[Stored data entries]
· · · ·
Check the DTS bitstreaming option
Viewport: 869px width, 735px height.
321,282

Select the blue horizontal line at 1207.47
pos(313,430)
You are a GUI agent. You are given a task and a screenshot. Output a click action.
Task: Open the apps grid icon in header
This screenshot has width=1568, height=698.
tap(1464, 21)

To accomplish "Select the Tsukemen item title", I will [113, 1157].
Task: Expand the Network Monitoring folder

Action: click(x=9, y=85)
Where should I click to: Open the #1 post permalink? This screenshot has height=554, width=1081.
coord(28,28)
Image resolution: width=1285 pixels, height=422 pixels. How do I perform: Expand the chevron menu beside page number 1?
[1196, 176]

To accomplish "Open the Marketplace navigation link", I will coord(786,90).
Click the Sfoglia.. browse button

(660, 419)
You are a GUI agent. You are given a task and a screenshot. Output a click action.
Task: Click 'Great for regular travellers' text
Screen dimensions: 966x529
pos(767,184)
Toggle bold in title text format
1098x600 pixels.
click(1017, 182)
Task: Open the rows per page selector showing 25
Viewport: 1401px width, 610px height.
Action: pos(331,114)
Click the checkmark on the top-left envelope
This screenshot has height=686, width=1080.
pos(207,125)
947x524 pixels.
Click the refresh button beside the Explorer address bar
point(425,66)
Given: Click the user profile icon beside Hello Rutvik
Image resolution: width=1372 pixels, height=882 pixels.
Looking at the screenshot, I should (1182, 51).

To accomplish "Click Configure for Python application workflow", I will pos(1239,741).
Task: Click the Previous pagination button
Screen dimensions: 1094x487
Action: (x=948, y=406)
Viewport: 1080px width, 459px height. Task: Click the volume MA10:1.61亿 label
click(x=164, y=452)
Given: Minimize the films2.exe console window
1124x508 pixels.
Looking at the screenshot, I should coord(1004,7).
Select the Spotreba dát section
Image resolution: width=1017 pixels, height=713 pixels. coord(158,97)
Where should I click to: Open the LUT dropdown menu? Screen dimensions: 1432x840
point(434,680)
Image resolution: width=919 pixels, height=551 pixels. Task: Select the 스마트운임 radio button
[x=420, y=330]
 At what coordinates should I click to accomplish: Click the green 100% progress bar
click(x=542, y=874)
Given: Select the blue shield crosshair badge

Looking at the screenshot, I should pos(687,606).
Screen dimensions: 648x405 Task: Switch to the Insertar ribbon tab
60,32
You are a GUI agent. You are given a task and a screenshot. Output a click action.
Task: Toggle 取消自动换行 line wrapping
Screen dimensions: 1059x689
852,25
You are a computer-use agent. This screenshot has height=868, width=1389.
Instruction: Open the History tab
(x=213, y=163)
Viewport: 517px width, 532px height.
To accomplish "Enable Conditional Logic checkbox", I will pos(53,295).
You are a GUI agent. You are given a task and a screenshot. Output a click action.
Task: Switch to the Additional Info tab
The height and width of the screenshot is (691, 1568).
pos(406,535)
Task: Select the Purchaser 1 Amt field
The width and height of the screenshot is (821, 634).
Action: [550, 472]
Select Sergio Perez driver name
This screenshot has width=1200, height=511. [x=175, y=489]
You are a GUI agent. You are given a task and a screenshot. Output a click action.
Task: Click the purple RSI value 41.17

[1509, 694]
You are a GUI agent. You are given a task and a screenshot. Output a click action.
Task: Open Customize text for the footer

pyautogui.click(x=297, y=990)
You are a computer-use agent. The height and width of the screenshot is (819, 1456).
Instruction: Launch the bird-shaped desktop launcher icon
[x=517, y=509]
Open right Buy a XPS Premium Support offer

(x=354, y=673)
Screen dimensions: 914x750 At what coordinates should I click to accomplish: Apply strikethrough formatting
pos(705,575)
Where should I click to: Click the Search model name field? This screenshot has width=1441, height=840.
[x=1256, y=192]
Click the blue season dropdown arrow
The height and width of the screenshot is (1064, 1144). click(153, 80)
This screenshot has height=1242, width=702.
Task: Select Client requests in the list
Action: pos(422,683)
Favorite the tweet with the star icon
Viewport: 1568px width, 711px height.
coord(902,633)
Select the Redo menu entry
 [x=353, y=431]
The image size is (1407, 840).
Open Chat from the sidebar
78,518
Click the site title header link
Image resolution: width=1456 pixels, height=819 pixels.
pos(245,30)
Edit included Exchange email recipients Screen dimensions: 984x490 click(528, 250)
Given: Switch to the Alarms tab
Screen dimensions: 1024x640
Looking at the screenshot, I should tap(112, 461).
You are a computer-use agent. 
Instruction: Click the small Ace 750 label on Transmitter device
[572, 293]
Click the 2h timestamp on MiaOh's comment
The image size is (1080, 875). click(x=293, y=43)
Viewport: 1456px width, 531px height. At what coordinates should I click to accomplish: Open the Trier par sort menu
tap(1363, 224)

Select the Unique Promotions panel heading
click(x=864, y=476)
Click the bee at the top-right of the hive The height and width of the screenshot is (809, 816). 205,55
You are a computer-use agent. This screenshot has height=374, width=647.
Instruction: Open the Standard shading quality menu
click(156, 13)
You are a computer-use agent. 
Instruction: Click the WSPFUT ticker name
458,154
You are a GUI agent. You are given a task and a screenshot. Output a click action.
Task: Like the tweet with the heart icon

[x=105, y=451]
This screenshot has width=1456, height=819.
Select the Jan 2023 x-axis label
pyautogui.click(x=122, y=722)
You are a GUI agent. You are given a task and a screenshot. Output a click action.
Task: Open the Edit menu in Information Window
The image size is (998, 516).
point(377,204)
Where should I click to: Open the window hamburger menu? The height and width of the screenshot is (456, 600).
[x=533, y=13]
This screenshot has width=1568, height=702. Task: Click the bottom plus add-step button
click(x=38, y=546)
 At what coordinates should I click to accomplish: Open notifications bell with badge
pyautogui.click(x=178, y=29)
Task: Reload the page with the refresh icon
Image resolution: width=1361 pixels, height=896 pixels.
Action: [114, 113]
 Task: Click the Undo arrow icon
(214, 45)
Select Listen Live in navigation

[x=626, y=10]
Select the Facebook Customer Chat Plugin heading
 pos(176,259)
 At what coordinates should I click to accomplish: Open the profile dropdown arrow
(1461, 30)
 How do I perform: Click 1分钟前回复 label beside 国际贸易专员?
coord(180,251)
· · · ·
Exercise prompt
Take the line that contains "Task: Reload the page with the refresh icon" and every line after it to the end of the entries above, and reproduce them exactly.

Result of the task
Task: Reload the page with the refresh icon
Image resolution: width=1361 pixels, height=896 pixels.
Action: [114, 113]
 Task: Click the Undo arrow icon
(214, 45)
Select Listen Live in navigation

[x=626, y=10]
Select the Facebook Customer Chat Plugin heading
 pos(176,259)
 At what coordinates should I click to accomplish: Open the profile dropdown arrow
(1461, 30)
 How do I perform: Click 1分钟前回复 label beside 国际贸易专员?
coord(180,251)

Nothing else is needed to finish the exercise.